Nelson Mandela n’est plus

On rapporte, parmi les récits de la bibliographie du Prophète Mohammad – que la bénédiction et salut soient sur lui – qu’il s’est levé au passage d’une procession funéraire. Ces compagnons (que Dieu les agréés) le questionnèrent car le défunt n’était pas issu de leur rang. Il répondit que toute âme mérite le respect car elle est créée par Dieu.

La notion de mourowa [1] traduite par « vertus humaines », suggère que les qualités peuvent se trouver partout, indépendamment de la religion, du groupe et de l’appartenance ethnique. Il est indéniable que Madiba, comme les sud africains aiment affectionnément l’appeler, a démontré des caractères à faire pâlir beaucoup de politiciens.

Nous n’allons pas nous lancer dans un discours d’enterrement, ce que d’autres ont l’habitude de faire alors qu’ils auraient préféré cracher sur sa tombe au lieu d’y déposer une gerbe de fleurs ; tant le défunt a mis fin à des privilèges et combattu des injustices. N’oublions pas aussi que l’apartheid en Afrique du Sud était longtemps soutenu par la majorité des pays occidentaux, à savoir, l’Europe et l’Amérique du Nord. Il ne s’agit pas ici d’ouvrir de vielles plaies, c’est juste une question de mémoire comme nous aimons le répéter dans ce Vieux continent, une mémoire qui s’avère sélective. C’est aussi une façon de connaître le passé afin de comprendre le présent pour mieux préparer le futur. Mandela s’est battu contre la ségrégation. Or, des murs continuent d’être érigés ailleurs dans la ligne droite de l’apartheid.
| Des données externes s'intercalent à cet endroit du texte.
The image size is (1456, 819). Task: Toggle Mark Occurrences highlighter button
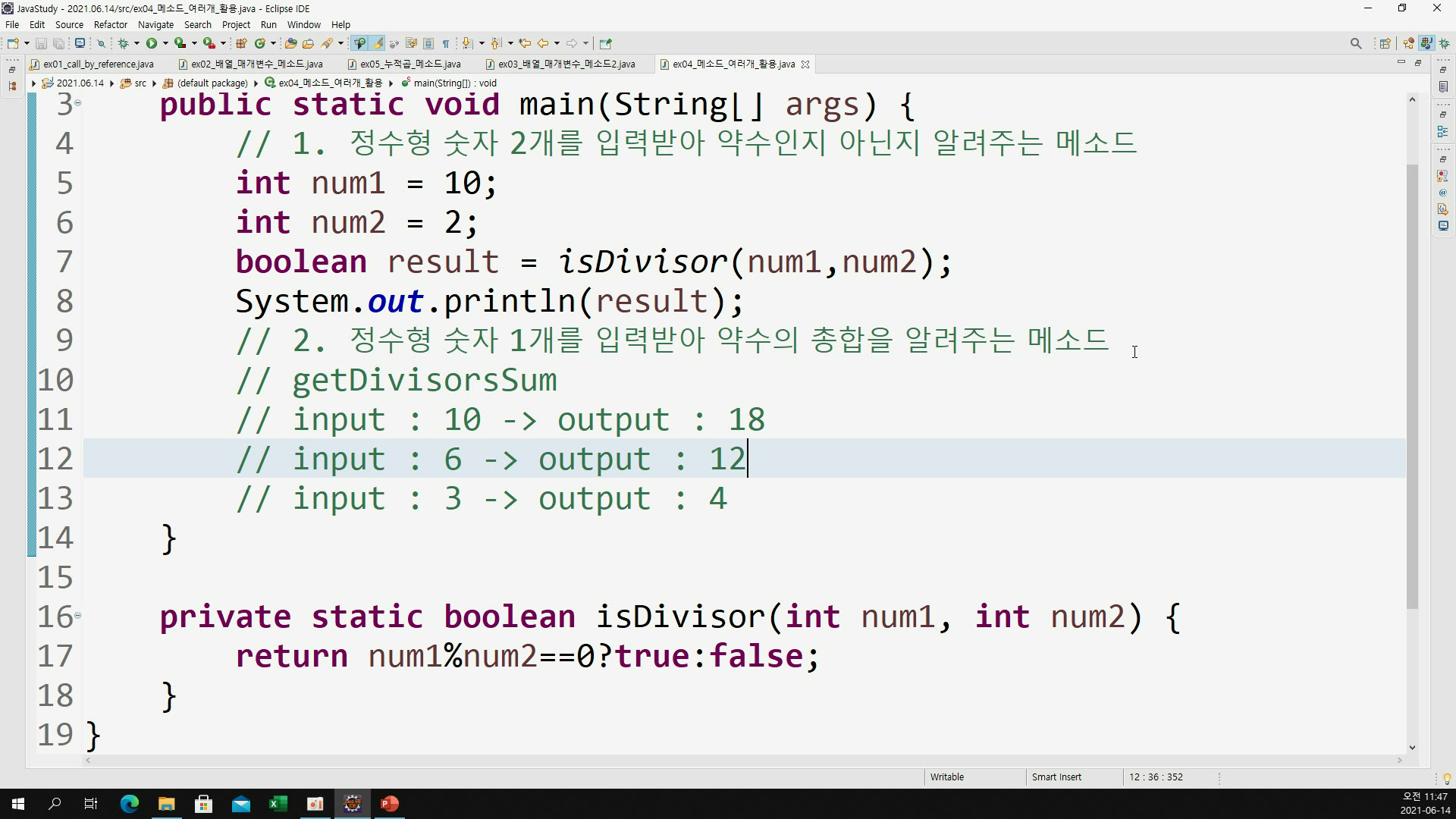click(x=377, y=43)

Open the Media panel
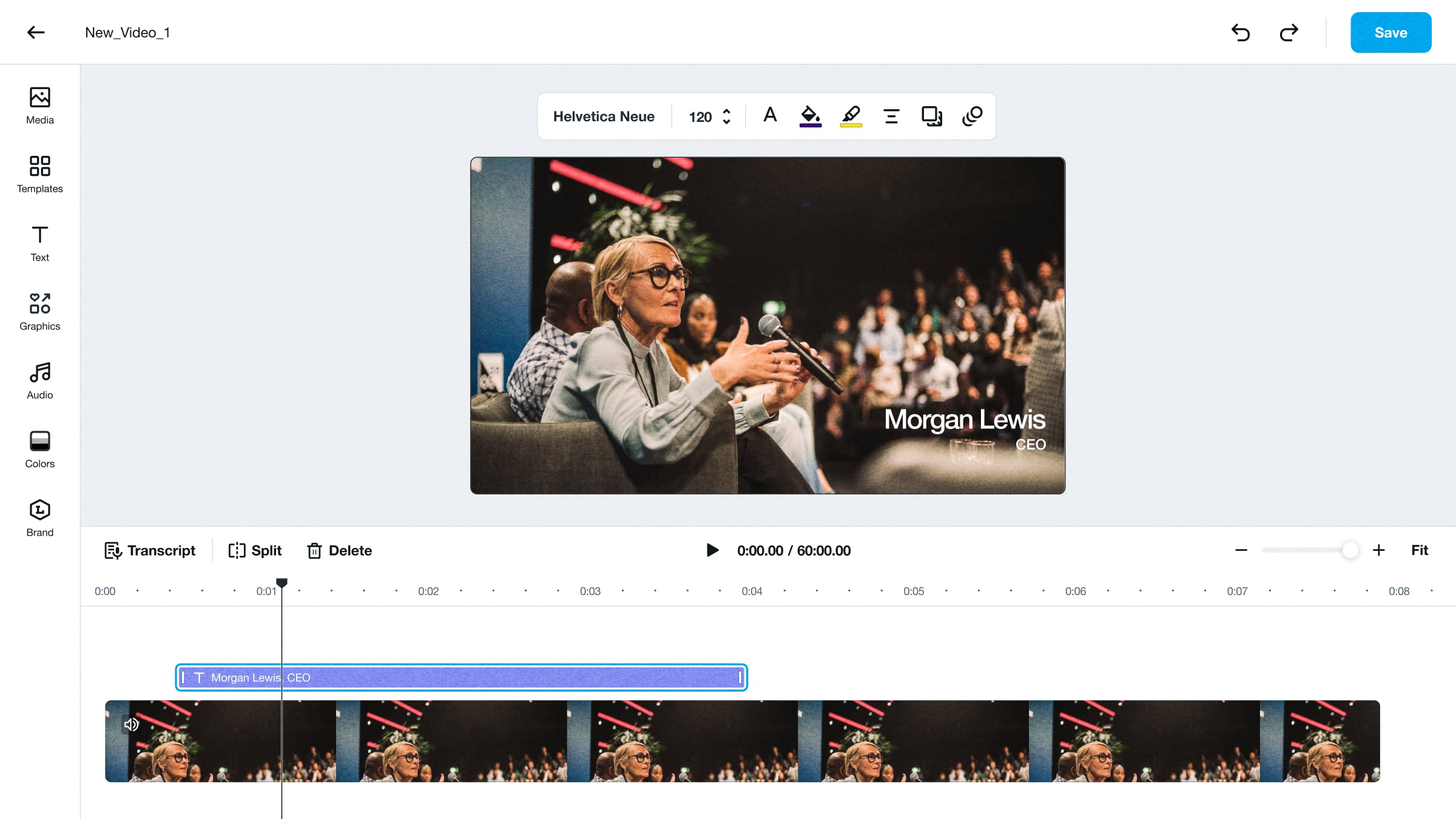point(39,106)
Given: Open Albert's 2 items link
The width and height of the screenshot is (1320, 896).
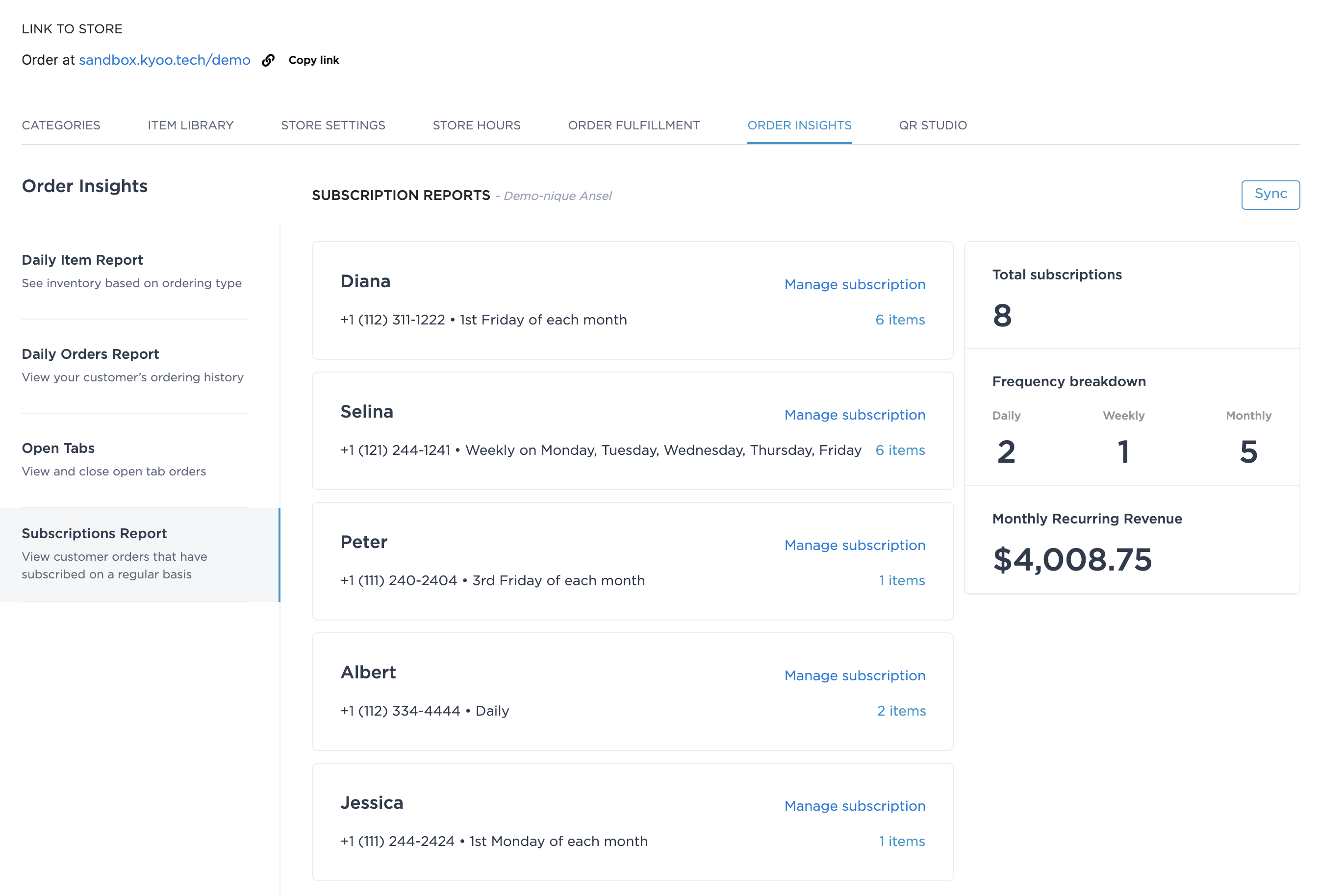Looking at the screenshot, I should (x=901, y=711).
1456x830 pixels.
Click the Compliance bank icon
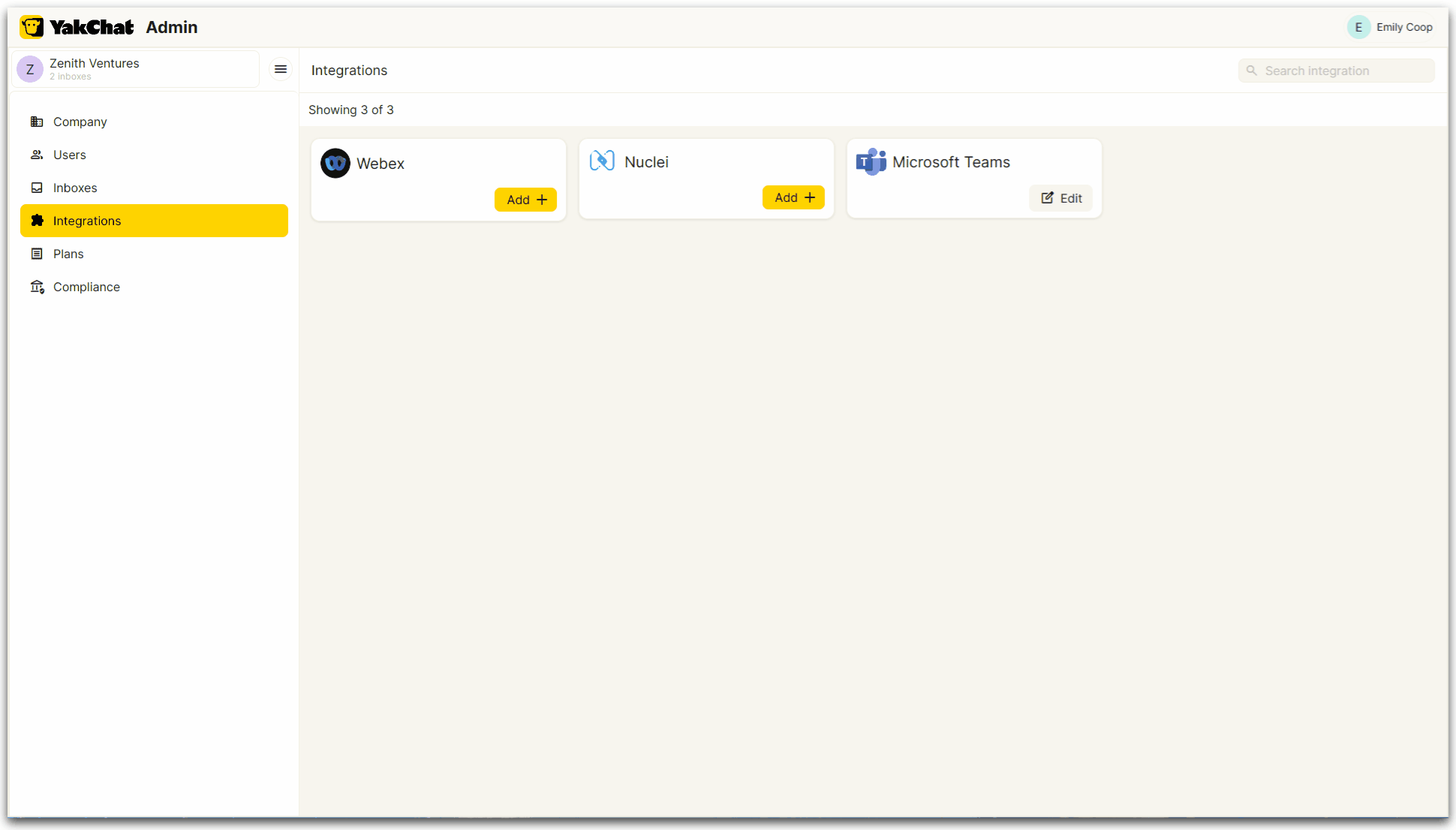click(x=37, y=287)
Ces murs sont soit physiques soit idéologiques ou tout simplement dans l’esprit des gens. Le mur est certainement physique en Cisjordanie et à Gaza. On constate que ceux qui applaudissaient des deux mains Mandela continuent à taper les commanditaires de ce mur très légèrement sur les doigts. Et ce mur est surement idéologique ailleurs quand il s’agit de stigmatiser une partie de la population à cause de sa religion ou sa culture ; les musulmans et maintenant les Roms en savent quelques choses.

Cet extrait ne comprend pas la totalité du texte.